Pull out every line from the items below that contains the word "peak", and copy each one unchanged.

▸ GIVEN RECORDS
☆ ☆ ☆ ☆ ☆ ☆ ☆

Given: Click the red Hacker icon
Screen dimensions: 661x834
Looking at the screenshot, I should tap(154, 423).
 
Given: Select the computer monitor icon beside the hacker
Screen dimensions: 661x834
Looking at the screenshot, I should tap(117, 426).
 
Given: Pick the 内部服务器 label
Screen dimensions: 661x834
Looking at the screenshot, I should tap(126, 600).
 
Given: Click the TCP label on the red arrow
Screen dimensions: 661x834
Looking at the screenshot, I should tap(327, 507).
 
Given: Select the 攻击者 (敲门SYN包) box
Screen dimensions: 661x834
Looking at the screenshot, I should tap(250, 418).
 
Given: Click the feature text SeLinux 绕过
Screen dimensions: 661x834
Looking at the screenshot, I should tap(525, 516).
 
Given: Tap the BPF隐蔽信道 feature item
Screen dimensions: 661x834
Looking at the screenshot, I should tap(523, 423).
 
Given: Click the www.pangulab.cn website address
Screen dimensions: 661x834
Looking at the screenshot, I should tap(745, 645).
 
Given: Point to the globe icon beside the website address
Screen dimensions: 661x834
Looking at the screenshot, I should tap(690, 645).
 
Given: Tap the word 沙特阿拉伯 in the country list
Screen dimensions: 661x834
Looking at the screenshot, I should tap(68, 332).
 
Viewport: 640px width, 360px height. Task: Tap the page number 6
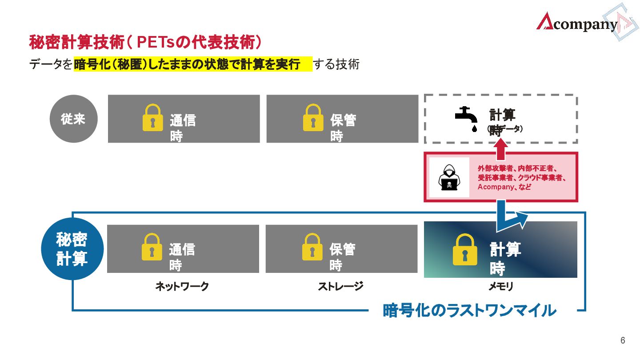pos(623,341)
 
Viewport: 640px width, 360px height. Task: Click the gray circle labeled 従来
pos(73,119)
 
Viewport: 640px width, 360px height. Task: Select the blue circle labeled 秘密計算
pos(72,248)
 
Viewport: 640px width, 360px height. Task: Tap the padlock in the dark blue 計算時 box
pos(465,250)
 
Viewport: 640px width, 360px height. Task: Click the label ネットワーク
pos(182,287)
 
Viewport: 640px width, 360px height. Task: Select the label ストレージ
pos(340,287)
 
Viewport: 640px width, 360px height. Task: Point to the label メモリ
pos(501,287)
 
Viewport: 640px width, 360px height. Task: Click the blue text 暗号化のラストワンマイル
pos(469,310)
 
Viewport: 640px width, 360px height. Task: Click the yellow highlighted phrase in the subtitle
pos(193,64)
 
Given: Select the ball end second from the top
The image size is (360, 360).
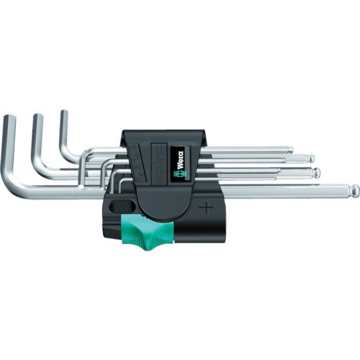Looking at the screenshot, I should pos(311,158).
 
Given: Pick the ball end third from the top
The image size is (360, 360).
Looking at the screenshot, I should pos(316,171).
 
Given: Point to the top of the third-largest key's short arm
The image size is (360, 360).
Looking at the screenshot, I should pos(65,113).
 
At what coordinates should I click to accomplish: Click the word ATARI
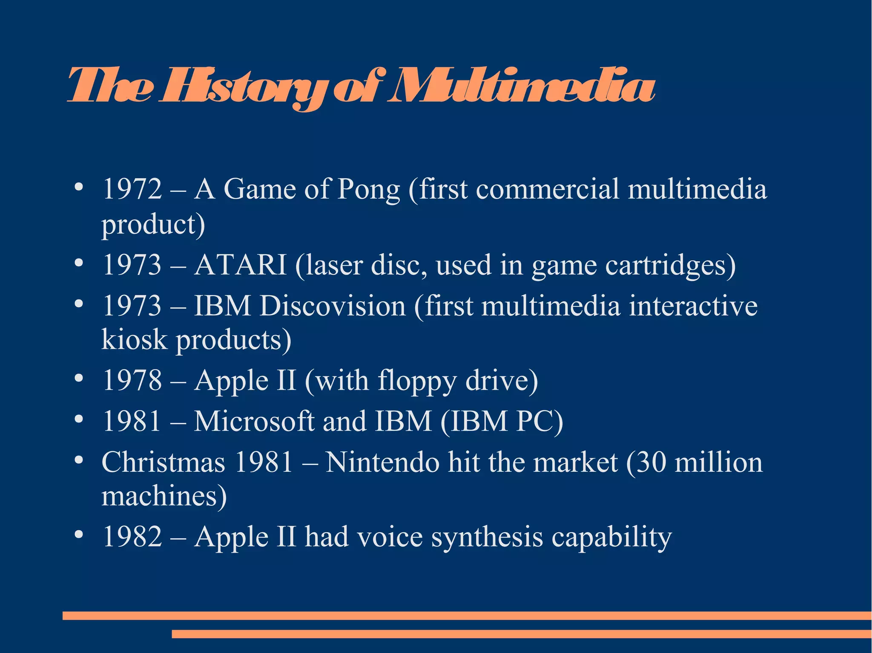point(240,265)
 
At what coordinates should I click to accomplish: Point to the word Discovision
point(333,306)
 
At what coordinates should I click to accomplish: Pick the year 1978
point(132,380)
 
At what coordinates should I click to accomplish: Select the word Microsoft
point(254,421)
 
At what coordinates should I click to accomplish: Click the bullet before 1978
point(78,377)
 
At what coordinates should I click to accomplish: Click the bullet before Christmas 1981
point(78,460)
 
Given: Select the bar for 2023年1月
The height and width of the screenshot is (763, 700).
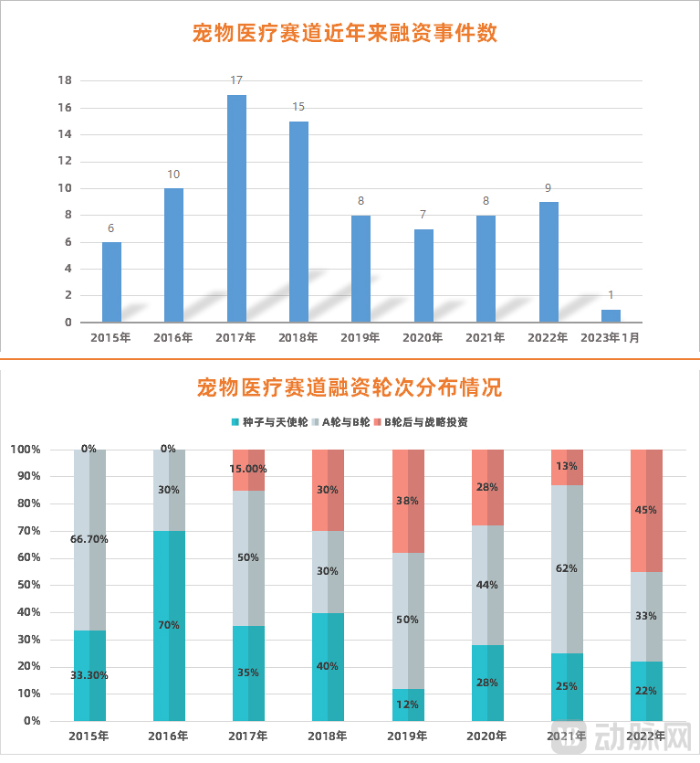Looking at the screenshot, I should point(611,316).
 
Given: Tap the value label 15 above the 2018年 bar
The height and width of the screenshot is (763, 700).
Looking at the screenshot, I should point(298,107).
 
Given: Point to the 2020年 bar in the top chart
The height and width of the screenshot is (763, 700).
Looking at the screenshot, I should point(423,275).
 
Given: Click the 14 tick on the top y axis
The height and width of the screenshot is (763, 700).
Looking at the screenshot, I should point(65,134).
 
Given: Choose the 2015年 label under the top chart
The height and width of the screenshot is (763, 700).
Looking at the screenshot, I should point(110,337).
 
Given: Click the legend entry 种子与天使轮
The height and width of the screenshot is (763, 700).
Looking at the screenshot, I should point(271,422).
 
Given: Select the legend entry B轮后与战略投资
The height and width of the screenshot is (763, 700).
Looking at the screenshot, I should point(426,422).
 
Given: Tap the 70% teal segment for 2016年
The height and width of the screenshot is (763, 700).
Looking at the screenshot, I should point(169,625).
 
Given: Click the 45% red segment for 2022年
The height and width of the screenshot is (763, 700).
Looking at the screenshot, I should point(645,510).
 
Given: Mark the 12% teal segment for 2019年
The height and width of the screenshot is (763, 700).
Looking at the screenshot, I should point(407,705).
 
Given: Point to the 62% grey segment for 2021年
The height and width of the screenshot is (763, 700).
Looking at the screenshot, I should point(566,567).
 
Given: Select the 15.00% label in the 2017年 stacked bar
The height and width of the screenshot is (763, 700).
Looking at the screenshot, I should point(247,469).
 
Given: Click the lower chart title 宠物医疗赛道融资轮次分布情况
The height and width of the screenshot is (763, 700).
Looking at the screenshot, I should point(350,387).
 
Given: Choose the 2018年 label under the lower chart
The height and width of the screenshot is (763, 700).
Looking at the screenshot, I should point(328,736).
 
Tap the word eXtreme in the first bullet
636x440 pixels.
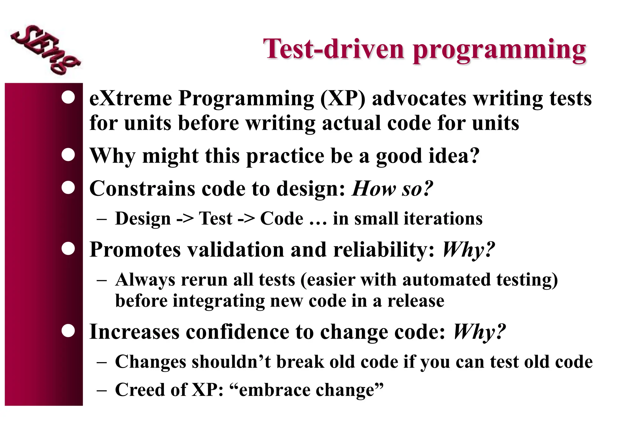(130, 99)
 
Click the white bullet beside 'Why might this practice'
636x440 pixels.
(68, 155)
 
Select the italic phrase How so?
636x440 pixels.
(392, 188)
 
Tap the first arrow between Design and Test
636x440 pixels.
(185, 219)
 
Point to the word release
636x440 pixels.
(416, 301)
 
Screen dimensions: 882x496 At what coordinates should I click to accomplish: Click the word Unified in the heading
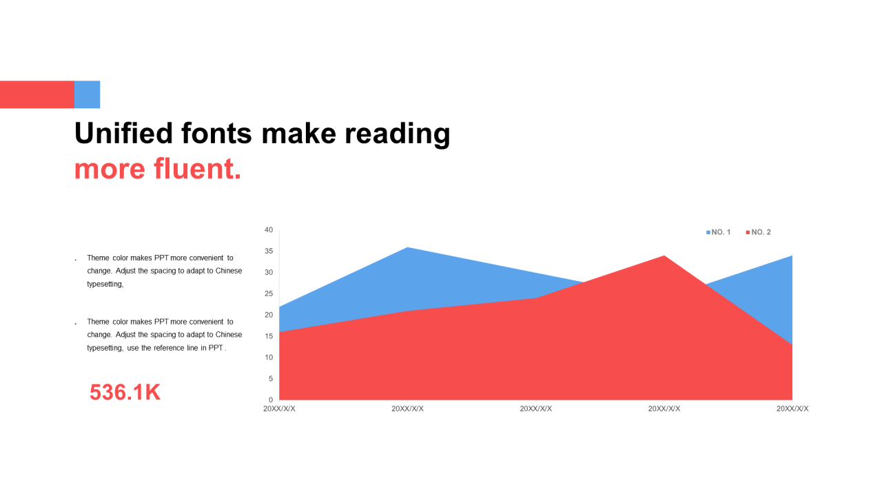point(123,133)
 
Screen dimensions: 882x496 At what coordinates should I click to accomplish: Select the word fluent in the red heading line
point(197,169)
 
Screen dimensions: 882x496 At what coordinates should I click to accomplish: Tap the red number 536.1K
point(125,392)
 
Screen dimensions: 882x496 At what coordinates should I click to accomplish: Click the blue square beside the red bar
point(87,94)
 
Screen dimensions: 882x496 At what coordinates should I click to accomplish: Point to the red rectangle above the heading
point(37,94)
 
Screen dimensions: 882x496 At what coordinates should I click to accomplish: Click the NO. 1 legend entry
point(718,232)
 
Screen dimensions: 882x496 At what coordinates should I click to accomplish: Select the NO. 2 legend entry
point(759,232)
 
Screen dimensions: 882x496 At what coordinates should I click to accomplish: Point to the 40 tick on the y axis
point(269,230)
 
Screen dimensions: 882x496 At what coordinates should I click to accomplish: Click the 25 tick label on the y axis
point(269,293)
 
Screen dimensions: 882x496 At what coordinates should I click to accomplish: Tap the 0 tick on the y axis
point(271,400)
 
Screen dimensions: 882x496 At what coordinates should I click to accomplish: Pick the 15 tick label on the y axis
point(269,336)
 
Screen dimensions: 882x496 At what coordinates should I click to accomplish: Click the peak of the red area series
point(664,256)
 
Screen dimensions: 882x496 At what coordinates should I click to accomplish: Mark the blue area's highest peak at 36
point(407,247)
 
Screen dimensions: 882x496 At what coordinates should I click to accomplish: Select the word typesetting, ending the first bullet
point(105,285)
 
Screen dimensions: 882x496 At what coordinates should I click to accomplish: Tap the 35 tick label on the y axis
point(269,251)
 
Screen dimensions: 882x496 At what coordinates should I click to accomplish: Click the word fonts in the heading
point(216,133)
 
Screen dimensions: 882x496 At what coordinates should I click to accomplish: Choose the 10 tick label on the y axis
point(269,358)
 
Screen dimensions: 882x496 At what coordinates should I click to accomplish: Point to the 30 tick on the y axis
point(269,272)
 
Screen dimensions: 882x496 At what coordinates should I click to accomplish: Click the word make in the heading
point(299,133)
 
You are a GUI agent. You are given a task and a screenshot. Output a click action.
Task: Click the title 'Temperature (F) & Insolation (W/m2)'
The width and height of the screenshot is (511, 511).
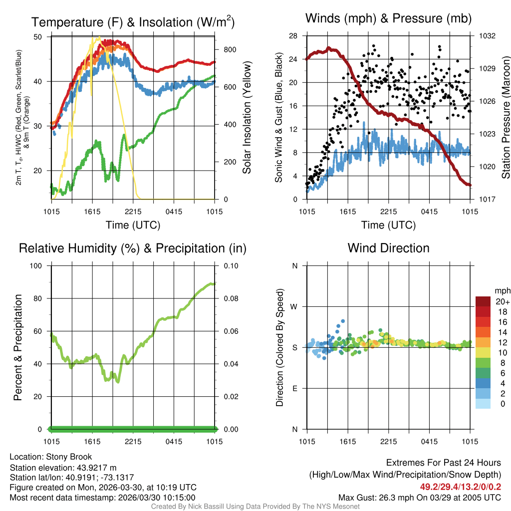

☆ ☆ ☆ ☆ ☆ ☆ ☆

▸ RESULT OF THIS EXERCISE
Screen dimensions: 882x496 At what coordinates should I click to accomplish: Click the peak of the red area series
Screen dimensions: 882x496 At what coordinates should I click to accomplish: Mark the blue area's highest peak at 36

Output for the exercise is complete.